▶ [ESTRATTO SCELTO]
▼

Non è stato ammesso il ricorso dei genitori. È ormai questione di ore, per l'attuazione del via libera a staccare la spina ad Archie Battersbee, il 12enne inglese in coma da mesi al London Royal Hospital dopo essere stato trovato privo di conoscenza in casa il 7 aprile forse a causa di una sfida sul web. L'ultimo tentativo dei genitori di ottenere una proroga è caduto nel vuoto ieri sera a Strasburgo, dove secondo Sky News la Corte Europea dei Diritti dell'Uomo si è dichiarata incompetente a intervenire, rifiutandosi di «interferire» con quanto stabilito dalla giustizia britannica. Resta dunque valida l'autorizzazione a interrompere la ventilazione assistita e i trattamenti che tengono in vita il bambino: autorizzazione concessa in tre gradi di giudizio dalle corti del Regno ai medici (secondo cui una diagnosi di morte delle cellule cerebrali va considerata «altamente probabile»), contro la disperata opposizione di mamma Hollie e papà Paul.
«Potremmo andare in Giappone, in Italia» aveva sperato la mamma di Archie non volendo gettare la spugna, promettendo di lottare fino alla fine per il diritto alla vita di suo figlio. Aveva assicurato che in Italia le avevano già offerto aiuto. Da settimane la Gran Bretagna seguiva con il fiato sospeso la sorte del piccolo Archie Battersbee. Per i medici Archie è in stato di morte cerebrale e occorre staccare la spina, ma davanti all'opposizione dei genitori si è aperta una serie di sentenze da parte dei tribunali britannici. Ognuno ha scandito una sentenza diversa. Ma, sostanzialmente, avevano stabilito che fosse «nel miglior interesse» del ragazzino che le cure venissero sospese. Lunedì una Corte d'Appello ha respinto il rinvio oltre martedì della sospensione del supporto vitale: il governo aveva chiesto alla corte di valutare la richiesta al Comitato Onu sui diritti delle persone con disabilità di mantenere i meccanismi di respirazione assistita e alimentazione forzata in attesa della valutazione del loro caso.
Ma un giudice aveva sostenuto che la Carta dei Diritti su cui si basa il Comitato «non fa parte della legge del Regno Unito». La madre aveva fatto un ultimo, disperato tentativo: aveva presentato una richiesta al tribunale europeo per i diritti umani per impedire ai medici di sospendere le cure.

▲

▶ [VOCI FORNITE]
▼

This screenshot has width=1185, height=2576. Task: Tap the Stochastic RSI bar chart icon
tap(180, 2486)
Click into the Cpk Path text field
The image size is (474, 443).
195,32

▲

▶ [ATTIVITÀ] Queste affermazioni concordano con l'estratto? Per ciascuna rispondi sì o no, citando testualmente le parole decisive: (a) La Corte Europea dei Diritti dell'Uomo ha accolto il caso e bloccato la decisione britannica. (b) Archie è stato trovato privo di conoscenza in casa il 7 aprile. (c) Secondo un giudice, la Carta dei Diritti su cui si basa il Comitato fa parte della legge del Regno Unito. L'elenco non ha alcun legame con l'estratto.

▶ [RISULTATO]
(a) No: «si è dichiarata incompetente a intervenire».
(b) Sì: «trovato privo di conoscenza in casa il 7 aprile».
(c) No: «non fa parte della legge del Regno Unito».